» **PROBLEM DETAILS**: Repeat each entry as written and leave the images out of the copy.

» **GIVEN DATA**:
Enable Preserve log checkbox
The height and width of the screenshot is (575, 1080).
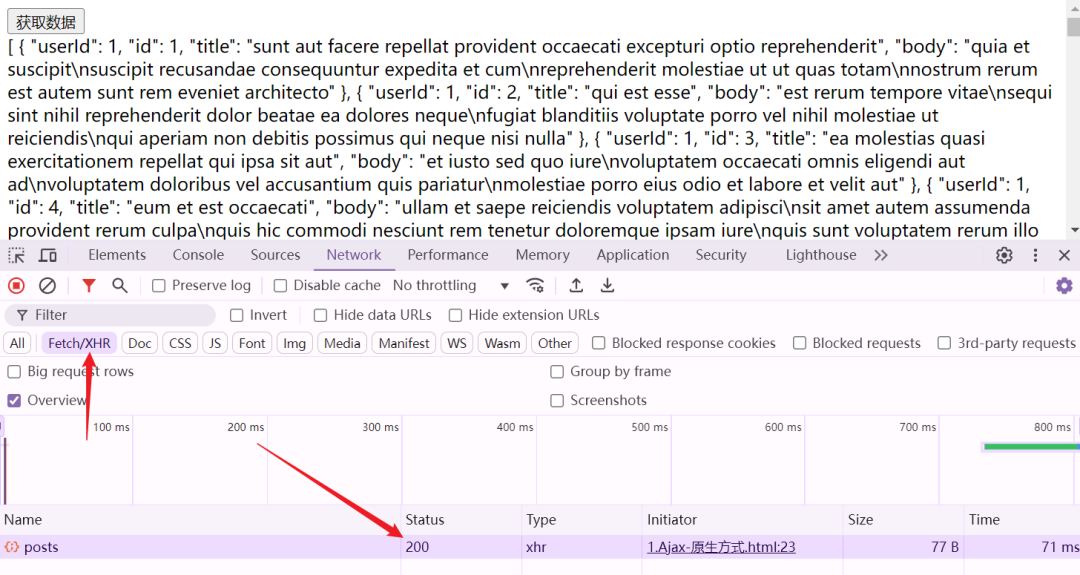coord(159,286)
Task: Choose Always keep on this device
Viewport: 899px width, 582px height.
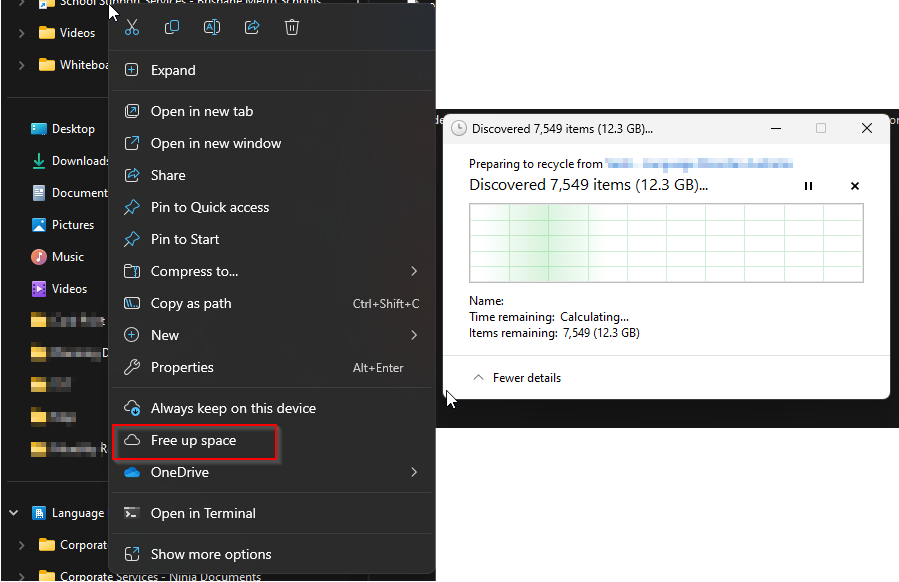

» **WRITTEN ANSWER**:
Enable Preserve log checkbox
The height and width of the screenshot is (575, 1080).
coord(159,286)
Task: Choose Always keep on this device
Viewport: 899px width, 582px height.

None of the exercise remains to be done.